Pipelined Stored Procedure optimization

KayK

May be you get more answers here

Cookiemonster76

Do you already have a pipelined function, as your question title implies or not?

1) If you want to do pipelined then you need a table type based on a row type and a function - it doesn't work any other way. You don't need a package but you should be putting all your functions/procedures in a package as a matter of course.

2) Bulk Collect and ref cursors do fundamentally different things so aren't meaningfully comparable.

Bulk Collect is an efficient way of fetching data from a select into an array inside PL/SQL.

ref cursors mainly exist to give external programs a way to interact with a select statement in the DB.

3) Depends on whether your server can handle it and whether it'd do anything useful for the query - and we know nothing about the query.

If you want more detailed suggestions you really need to give us a lot more details about what you are trying to do. The actual query would be a good idea.

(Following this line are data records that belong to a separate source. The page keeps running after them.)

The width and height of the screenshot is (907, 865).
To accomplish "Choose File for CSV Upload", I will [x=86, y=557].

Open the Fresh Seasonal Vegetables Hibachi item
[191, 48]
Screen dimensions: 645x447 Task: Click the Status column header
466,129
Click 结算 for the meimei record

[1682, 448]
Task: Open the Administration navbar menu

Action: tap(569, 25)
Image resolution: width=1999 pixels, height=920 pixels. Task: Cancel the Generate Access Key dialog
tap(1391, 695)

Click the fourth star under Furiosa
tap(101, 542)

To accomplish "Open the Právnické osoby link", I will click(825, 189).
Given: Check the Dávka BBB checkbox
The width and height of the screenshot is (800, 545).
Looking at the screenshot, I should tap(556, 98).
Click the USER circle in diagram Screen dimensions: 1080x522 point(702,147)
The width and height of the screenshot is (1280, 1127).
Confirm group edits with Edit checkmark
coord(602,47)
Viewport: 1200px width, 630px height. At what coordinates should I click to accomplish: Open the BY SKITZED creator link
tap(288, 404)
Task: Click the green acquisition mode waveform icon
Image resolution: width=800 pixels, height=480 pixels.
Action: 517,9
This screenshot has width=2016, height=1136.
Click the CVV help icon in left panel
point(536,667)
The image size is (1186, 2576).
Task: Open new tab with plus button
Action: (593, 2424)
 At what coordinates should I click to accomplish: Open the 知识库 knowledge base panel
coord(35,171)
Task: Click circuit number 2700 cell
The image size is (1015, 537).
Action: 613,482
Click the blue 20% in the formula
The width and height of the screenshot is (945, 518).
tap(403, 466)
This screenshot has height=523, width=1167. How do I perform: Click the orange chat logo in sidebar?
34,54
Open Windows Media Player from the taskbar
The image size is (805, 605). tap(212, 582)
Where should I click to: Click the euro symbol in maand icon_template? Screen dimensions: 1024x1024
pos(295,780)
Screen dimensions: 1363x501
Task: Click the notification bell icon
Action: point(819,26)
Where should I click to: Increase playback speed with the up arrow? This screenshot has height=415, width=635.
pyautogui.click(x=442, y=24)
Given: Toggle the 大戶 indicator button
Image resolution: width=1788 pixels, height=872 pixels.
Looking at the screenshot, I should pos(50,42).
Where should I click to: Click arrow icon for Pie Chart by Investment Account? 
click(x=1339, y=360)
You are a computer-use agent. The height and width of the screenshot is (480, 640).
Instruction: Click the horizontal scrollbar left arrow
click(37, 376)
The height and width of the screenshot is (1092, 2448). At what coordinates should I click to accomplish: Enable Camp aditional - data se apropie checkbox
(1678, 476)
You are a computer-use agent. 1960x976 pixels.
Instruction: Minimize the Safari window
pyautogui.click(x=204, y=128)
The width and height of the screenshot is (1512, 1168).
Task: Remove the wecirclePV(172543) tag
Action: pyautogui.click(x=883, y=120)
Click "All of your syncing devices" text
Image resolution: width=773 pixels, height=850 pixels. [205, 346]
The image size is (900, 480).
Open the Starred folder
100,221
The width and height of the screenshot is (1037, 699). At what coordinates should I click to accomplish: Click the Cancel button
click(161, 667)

1 person found this helpful

[Deleted User]

brilliant wrote:

2. Applying Row Level Security (preferably from stored procedure) for best performance and best security to a highly sensitive set of data

For this part you should not build your own: use VPD: https://docs.oracle.com/database/121/DBSEG/vpd.htm#DBSEG007

Why reinvent the wheel?

1 person found this helpful

AndrewSayer

brilliant wrote:
This has probably been beaten to death but my search yields many answers.
Wondering if someone can point me to a decent resource on accomplishing the below goals
1. Returning a large table from complex query (5k-2.5M) records from 11M records resultset of the complex query
2. Applying Row Level Security (preferably from stored procedure) for best performance and best security to a highly sensitive set of data
Questions,
1. Do I need a Table Type, Row Type, and Function or Package to return this efficiently?
2. I have resources online saying BULKCOLLECT (performance issue in shared environment), REF CURSOR, SYS REF CURSOR. Which way to go?
3. Should I run in PARALLEL hint or any others?
Any links or syntax help is appreciated
Thanks,

Just to be 100% clear, taking a query and sticking it in a pipelined function is not going to make it execute and return rows faster. It will probably be slower. Pipelined functions are for when you have to produce the rows using PL/SQL and means that instead of generating the full data set and then transferring it, you generate it chunk by chunk.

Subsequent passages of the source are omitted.